本文选择了耐蚀、耐疲劳、导热性良好的CuCo2Be合金作为结晶器内套的基体材料,并对其进行热处理;合理设计了多涂层结构,选用高温耐磨的Cr3C2-NiCr作为工作层,NiAl为打底层,来提高界面结合强度,以及过渡工作层与基体材料热膨胀系数差异;运用等离子喷涂技术,在基体试样表面分别制备了厚度大于0.3mm的Cr3C2-NiCr涂层、NiAl打底层、Cr3C2-NiCr/NiAl复合涂层。通过试验,优化了三种涂层的喷涂参数,运用SEM、EDS、XRD等系统分析研究了三种涂层的组成、显微结构、形貌、界面行为及成形机理;并对最佳工艺参数下制备的三种涂层进行高温热震试验,研究对比了Cr3C2-NiCr/NiAl复合涂层与Cr3C2-NiCr涂层冷热疲劳寿命的差异及涂层的失效机理;并通过摩擦磨损试验研究了涂层摩擦磨损性能与喷涂工艺参数之间的变化规律,以及涂层在不同温度下摩擦磨损失效机理。研究并建立了涂层的组织、性能、成形机理与喷涂工艺之间的关系规律,以期确定最佳的喷涂工艺制备高性能使用寿命长的涂层,本试验研究结果将对结晶器用铜材的表面改性及后续的服役条件控制提供科学依据。

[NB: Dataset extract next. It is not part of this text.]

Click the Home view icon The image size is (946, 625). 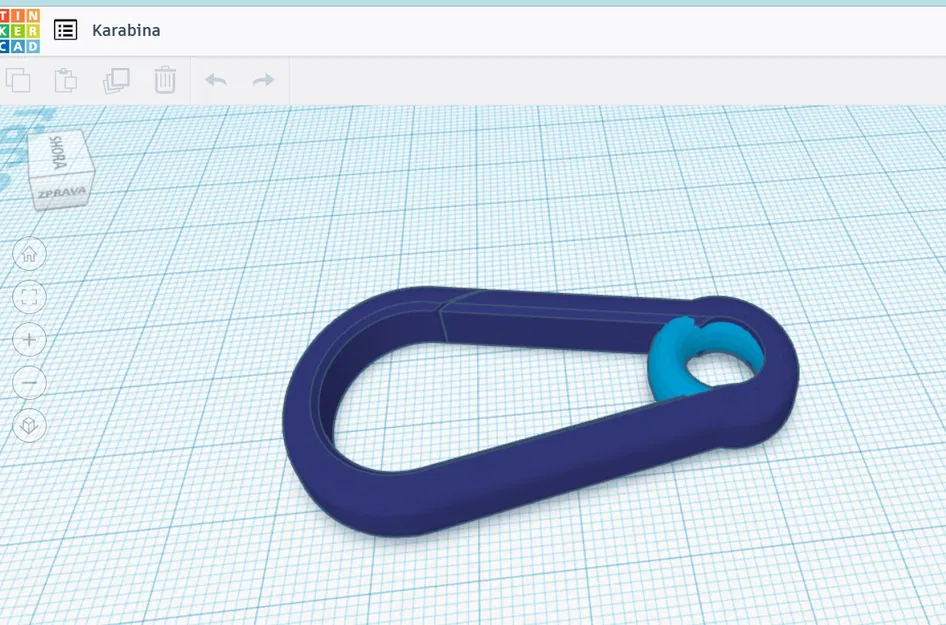[30, 253]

通过研究得出如下结论:优化后的三种涂层的喷涂工艺为:Cr3C2-NiCr涂层喷涂工艺及因素影响规律:功率(20kw)>送粉速率(18g.min-1)>主气流量(58L·min-1)>喷涂距离(95mm),在此条件制备的涂层结合强度为:43MPa; NiAl涂层喷涂工艺及因素影响规律:功率(20kw)>喷涂距离(90mm)>送粉速率(25g·min-1)>主气流量(61L.min1)。在此工艺条件下制备的NiAl涂层的结合强度为:48MPa;Cr3C2-NiCr/NiAl复合涂层喷涂工艺及因素影响规律:功率(22kw)>喷涂距离(100mm)>主气流量(64L·mm1)>送粉速率30·min-1)。在此条件下制备的复合涂层的结合强度为:47MPa。通过DTA验证了NiAl复合粉末在600℃C至671.8℃发生两次放热反应,结合XRD分析得知在此温度涂层中生成了AlNi3、Al3Ni2、AINi相。通过SEM分析可知三种涂层界面结合紧密,涂层致密呈现连续层状分布,工作层中有Cr23C6,Cr7C3,Cr3C2硬质相,打底层中有角状镍铝化合物;XRD分析了三种涂层不同层深处的物相表明:Cr3C2-NiCr涂层主要由Cr23C6, Cr7C3, Cr3C2, NiCr非晶相组成;NiAl涂层外表面主要由镍、铝单相组成,接近界面处检测到Cu3Al2、Cu0.81Ni0.19、Al1.1Ni0.9等化合物相。Cr3C2-NiCr/NiAl工作层与打底层界面处生成了AlCr2, Cr3Ni2,在接近界面0.05mm处存在Al2Cu、Cu0.81Ni0.19、Al1.1Ni0.9等相,结合EDS分析可知三种涂层与基体的结合以机械锚合为主,而在打底层与基体、工作层与打底层之间存在一定的元素扩散形成了微冶金结合。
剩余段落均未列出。